Even though, on the 29th of December, the last thing anybody physically needs is a dessert from the bakery of City Market, a brick of cake—three layers of frosting, three of cake—is exactly what I needed. I just didn't know it until I saw a row of them sitting in a case.
I tried to buy carrot cake first, but my daughter did not condone that flavor. We settled on chocolate, the variety you'd find in an office break room and not decline. Not home-baked with love, but definitely good enough to justify the eating the whole piece.
"Muti (her grandma/my mom) will not approve," my daughter said, picking it up and cracking a smile in I don't know how long. "I know," I said, laughing, "Which is why it is perfect." I carried it like a beautiful silver serving platter over to the DIY checkout.
It rang up onsale—$3 off!—which further affirmed the righteousness of the purchase.
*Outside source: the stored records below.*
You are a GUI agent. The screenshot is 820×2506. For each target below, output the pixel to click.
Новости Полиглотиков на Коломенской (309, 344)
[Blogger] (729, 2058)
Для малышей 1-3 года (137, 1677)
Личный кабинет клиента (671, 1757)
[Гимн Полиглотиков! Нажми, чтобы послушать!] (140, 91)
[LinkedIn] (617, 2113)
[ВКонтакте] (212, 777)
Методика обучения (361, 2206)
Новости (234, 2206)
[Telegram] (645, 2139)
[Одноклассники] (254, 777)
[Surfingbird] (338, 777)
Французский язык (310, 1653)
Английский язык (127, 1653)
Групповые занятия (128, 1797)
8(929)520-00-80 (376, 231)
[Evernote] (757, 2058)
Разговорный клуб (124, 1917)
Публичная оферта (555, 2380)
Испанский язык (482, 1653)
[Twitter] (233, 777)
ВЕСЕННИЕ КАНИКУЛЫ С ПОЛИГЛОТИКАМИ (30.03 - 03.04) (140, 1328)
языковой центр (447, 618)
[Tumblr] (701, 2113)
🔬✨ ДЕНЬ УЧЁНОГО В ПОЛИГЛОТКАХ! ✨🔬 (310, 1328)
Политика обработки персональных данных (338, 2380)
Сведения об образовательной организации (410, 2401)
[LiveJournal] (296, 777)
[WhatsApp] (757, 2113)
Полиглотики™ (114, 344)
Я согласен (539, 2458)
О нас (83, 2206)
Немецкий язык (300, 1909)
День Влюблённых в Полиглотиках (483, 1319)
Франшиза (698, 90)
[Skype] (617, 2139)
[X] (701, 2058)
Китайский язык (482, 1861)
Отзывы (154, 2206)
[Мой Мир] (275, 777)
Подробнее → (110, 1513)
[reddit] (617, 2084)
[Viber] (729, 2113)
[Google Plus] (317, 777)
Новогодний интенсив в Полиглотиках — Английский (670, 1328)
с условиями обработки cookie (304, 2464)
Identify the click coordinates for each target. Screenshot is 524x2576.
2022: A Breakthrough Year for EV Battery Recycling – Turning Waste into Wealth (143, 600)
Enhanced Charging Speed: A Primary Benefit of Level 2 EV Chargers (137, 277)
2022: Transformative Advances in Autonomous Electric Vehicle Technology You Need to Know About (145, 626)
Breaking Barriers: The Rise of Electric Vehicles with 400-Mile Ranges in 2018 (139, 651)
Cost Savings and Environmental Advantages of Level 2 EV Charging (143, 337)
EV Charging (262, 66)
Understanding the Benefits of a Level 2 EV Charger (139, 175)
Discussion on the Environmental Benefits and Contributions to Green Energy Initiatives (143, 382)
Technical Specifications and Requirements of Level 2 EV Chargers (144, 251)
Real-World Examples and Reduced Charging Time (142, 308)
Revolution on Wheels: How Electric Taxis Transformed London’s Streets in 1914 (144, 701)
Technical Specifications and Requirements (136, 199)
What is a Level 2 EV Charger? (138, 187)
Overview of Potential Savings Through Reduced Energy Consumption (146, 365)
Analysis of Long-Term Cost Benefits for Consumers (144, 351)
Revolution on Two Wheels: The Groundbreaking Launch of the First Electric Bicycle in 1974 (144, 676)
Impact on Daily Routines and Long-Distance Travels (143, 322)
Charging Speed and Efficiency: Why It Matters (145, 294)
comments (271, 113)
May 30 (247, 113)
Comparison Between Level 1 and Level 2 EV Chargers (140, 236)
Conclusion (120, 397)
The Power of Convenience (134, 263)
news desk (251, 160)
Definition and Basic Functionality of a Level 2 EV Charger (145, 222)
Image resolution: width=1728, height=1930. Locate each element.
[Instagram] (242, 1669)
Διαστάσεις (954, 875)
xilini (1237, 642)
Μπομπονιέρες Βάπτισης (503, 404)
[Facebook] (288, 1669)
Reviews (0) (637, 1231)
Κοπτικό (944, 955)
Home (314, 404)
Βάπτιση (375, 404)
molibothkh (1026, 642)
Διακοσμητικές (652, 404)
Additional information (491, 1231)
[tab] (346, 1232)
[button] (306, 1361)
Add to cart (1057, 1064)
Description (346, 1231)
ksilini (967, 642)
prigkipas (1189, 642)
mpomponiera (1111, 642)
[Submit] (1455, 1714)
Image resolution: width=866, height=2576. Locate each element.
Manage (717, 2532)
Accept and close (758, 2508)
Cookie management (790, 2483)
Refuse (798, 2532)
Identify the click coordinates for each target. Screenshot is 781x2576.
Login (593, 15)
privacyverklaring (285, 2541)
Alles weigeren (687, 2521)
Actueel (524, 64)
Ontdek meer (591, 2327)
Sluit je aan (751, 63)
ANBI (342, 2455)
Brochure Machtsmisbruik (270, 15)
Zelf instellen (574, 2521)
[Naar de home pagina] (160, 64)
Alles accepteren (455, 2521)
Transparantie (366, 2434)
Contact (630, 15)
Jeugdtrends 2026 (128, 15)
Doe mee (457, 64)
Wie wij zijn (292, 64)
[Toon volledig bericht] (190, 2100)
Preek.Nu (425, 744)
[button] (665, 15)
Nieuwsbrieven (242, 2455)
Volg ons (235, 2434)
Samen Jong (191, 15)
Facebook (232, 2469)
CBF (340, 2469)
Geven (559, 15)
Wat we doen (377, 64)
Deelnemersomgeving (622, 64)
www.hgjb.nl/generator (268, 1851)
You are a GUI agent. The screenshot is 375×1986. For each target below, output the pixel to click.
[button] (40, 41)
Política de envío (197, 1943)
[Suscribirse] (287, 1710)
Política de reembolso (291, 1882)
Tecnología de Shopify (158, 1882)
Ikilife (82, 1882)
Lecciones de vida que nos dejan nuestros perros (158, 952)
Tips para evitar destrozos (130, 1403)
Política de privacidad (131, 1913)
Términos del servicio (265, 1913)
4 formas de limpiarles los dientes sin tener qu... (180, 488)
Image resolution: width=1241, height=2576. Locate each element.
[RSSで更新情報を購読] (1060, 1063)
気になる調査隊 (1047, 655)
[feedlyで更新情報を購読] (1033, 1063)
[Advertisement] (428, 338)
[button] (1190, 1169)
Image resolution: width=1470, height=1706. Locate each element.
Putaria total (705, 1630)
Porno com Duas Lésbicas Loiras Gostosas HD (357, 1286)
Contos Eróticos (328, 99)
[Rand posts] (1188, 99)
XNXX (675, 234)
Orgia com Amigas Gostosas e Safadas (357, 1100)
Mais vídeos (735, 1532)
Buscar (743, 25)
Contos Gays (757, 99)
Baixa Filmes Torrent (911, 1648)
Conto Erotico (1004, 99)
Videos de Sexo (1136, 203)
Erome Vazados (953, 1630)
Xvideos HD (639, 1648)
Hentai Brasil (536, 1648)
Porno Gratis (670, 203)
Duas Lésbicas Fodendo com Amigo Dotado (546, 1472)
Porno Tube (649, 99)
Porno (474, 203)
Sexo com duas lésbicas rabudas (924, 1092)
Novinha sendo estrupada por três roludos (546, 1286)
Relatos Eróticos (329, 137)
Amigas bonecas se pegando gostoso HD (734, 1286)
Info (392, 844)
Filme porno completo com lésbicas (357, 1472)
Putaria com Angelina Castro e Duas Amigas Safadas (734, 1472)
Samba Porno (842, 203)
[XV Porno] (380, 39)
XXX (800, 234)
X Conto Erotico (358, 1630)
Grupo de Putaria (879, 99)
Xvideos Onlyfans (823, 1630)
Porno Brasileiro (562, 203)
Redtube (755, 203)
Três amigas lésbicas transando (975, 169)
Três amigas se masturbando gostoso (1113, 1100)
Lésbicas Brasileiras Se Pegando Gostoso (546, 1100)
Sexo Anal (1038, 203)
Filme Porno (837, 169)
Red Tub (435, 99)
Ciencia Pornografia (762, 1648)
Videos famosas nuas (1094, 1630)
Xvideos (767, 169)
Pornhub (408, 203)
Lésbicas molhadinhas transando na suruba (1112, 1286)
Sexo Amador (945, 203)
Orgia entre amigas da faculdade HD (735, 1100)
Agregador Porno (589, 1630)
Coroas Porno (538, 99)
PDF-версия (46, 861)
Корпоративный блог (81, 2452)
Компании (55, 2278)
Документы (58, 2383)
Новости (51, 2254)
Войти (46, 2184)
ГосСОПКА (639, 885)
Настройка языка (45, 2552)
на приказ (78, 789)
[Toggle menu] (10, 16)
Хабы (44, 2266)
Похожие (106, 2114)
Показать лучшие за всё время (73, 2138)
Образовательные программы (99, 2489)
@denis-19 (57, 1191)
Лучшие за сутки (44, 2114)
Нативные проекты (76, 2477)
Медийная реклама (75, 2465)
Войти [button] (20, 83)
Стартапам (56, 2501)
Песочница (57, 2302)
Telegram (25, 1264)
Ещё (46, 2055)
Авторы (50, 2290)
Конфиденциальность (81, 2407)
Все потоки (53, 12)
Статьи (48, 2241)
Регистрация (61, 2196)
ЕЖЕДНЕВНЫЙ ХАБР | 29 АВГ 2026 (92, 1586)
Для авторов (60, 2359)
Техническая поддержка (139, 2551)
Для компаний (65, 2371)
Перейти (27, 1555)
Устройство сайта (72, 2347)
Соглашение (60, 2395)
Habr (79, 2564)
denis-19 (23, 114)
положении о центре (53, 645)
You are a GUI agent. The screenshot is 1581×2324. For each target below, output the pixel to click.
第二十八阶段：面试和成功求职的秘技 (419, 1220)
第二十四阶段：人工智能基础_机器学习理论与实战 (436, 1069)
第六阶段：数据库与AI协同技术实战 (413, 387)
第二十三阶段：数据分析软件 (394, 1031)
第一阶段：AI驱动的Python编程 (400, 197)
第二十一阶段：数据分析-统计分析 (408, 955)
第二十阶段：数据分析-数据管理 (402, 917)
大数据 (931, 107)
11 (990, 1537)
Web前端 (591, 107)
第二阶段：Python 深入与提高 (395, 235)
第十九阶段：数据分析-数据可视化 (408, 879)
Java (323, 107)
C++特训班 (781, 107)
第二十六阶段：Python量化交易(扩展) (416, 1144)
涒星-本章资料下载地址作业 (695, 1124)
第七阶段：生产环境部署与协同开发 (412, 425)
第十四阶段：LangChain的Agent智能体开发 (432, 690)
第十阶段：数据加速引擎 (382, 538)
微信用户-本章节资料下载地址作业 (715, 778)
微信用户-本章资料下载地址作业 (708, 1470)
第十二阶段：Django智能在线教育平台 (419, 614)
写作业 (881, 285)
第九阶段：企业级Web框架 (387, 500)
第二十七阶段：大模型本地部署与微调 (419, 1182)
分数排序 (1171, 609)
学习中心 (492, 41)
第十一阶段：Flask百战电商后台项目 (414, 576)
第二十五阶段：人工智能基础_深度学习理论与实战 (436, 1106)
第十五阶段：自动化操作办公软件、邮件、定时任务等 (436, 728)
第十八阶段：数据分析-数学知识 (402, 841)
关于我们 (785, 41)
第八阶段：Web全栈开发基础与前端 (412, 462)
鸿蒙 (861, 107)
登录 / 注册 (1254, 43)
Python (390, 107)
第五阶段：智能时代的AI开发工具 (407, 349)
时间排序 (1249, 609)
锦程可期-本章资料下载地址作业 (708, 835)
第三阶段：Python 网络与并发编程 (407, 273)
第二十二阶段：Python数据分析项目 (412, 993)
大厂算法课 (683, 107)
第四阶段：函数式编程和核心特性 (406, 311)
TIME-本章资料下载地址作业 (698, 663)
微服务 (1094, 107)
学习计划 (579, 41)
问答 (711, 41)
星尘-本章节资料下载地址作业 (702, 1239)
Back at home, it sat proudly on the kitchen counter, prompting questions, laughs, family memories of other slices of chocolate cake too boring to go into here.
We all had a slice with vanilla ice cream after a dinner of leftover tamales and salad. Muti, who had been out at a neighbor's party during dinner, came home and cut herself a piece. "I saw the dessert table, and didn't want it. I knew this was waiting for me," she explained, taking another forkful. We all watched the end of Project Runway Jr. together, excited about the palm-tree dress that won this week.
Of course, a $9.99 slab of sugar can't magically rewind the chairlift accident or make me not feel spooked on one of my favorite running routes. Life—moments good, awful, scary, shitty, awesome, mortal, life-affirming, boring, whatever—is going to continue to happen in 2017.
But cake—and family, laughter, love, appreciation, presence, connection—will also continue to happen in 2017. Phew.